◆ **Records shown**:
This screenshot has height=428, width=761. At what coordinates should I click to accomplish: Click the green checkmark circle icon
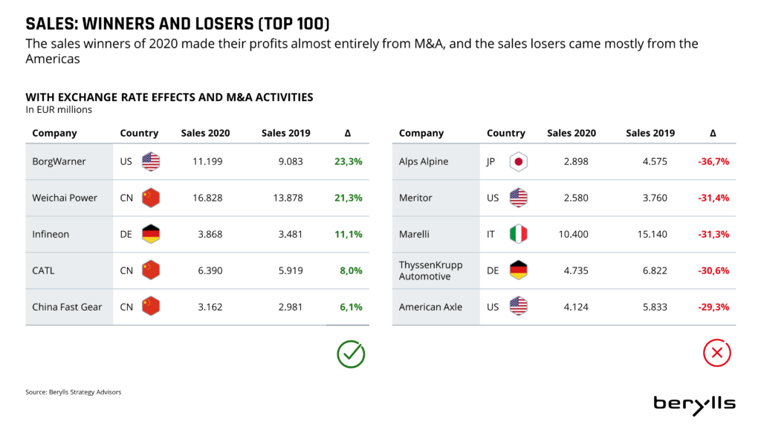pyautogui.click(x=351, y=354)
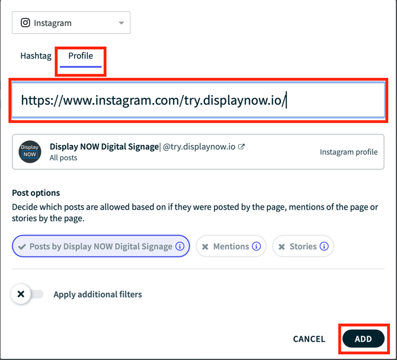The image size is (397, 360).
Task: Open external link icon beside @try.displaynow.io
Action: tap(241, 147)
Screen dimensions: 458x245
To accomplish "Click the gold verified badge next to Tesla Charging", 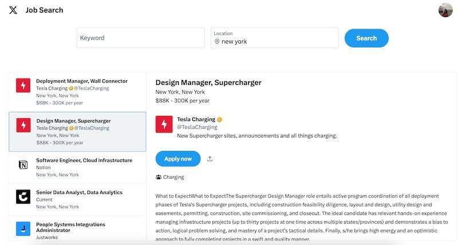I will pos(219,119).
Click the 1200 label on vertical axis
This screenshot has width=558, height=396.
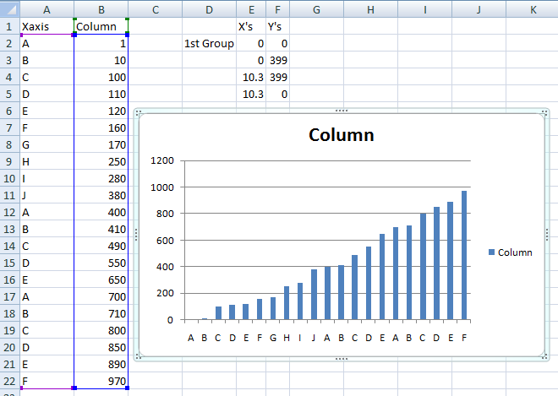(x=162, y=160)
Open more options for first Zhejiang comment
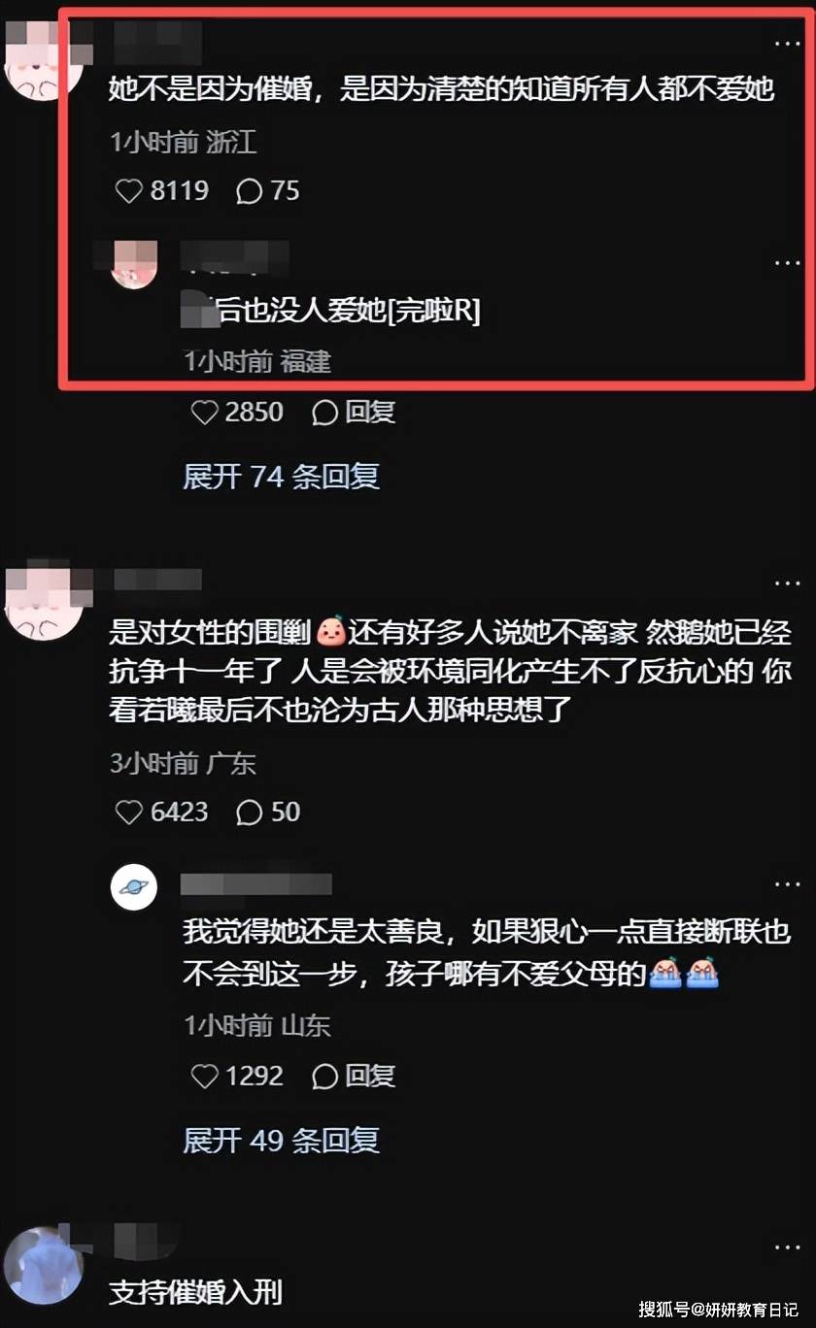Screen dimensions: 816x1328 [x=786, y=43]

==

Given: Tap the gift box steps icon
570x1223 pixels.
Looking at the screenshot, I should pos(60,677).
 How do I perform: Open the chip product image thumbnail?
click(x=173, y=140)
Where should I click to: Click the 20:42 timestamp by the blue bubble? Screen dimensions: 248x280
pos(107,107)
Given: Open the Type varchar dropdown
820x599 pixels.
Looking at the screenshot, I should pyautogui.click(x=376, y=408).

◆ **Your assignment**: Reproduce every line from the preceding data in which the word "Given" can be found.

◆ **Reply to the exercise**:
Given: Tap the gift box steps icon
Given: Open the Type varchar dropdown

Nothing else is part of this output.